If the SolarCity deal goes through, then Tesla will be a carmaker; a battery maker, thanks to the Gigafactory being built in Nevada; an energy storage company, thanks to Tesla Energy, unveiled last year and selling residential battery packs; and a solar finance firm.
Put all that together under one roof and you get a company that can sell or lease you a zero-emission, off-the-grid lifestyle.

Plus, Musk rescues his SolarCity investment in the process. But there's nothing surprising here in the master plan. Musk has always thought of the companies he's involved with as a single mega investment. It makes sense to use the stock of one to keep another one going.
Yes, all that debt could eventually be a major problem for Tesla.
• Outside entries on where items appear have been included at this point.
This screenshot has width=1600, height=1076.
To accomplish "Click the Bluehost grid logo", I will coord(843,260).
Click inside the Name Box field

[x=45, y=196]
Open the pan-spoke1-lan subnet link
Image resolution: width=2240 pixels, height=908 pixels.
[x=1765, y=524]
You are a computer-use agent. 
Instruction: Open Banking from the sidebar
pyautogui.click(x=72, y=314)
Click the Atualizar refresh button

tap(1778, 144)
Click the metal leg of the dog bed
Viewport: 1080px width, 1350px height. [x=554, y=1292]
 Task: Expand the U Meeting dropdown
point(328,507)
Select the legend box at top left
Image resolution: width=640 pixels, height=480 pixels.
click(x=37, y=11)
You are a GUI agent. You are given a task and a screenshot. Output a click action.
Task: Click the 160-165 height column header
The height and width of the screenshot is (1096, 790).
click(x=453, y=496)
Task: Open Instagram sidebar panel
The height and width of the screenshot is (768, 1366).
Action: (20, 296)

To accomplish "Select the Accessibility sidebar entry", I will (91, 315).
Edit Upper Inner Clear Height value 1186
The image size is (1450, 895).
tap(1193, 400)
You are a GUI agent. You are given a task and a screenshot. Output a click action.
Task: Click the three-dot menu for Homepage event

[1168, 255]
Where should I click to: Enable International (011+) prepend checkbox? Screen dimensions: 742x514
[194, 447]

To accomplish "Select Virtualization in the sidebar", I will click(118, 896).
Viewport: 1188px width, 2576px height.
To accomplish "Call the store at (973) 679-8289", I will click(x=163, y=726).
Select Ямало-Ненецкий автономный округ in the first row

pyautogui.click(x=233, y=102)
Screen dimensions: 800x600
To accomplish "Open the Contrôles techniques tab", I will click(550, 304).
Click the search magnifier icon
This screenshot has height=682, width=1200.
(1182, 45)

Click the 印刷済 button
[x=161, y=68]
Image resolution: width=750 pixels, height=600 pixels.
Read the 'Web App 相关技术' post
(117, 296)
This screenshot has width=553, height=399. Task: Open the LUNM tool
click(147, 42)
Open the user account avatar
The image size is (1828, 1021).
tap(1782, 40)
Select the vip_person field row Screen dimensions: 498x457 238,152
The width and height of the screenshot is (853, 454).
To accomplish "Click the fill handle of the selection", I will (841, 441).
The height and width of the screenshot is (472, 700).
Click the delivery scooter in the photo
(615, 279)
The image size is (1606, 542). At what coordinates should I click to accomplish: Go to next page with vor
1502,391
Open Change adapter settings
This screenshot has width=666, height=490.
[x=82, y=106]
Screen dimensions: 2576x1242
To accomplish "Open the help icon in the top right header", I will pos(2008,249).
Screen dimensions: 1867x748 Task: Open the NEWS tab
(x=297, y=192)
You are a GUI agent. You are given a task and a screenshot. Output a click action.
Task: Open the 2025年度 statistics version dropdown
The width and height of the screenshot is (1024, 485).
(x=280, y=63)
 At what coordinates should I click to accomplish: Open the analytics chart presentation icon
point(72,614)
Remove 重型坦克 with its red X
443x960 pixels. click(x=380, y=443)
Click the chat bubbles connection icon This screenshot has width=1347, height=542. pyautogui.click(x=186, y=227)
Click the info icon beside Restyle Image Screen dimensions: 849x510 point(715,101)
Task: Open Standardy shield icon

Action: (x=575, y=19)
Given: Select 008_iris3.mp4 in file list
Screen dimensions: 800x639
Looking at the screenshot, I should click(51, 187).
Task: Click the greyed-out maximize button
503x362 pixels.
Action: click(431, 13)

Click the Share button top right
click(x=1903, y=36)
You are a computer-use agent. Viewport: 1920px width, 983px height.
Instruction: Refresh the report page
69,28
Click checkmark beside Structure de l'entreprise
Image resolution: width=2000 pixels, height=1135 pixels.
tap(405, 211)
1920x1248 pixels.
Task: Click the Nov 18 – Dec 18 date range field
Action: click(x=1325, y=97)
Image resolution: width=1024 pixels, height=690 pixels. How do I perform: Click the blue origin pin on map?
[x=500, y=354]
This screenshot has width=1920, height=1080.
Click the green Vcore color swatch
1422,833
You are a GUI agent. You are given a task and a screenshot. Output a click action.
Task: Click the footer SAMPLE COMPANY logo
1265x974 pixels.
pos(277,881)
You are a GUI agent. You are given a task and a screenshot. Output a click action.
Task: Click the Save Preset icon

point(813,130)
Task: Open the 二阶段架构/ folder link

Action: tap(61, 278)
It is already burning cash like crazy as it tries to go from building 50,000 cars a year in 2015 to building 500,000 annually by 2018. And SolarCity is incinerating cash.
So that debt load that Tesla would be taking on isn't going anywhere. Shareholders could rightly accuse Musk of hanging a $3 billion anchor around Tesla's neck.
Of course, shareholders could also vote against the deal, or if they don't think loading Tesla up with another company's debt is a good idea, then they can sell their shares.
If Tesla can really save the world, then from Musk's perspective, taking on all that debt has been worth it.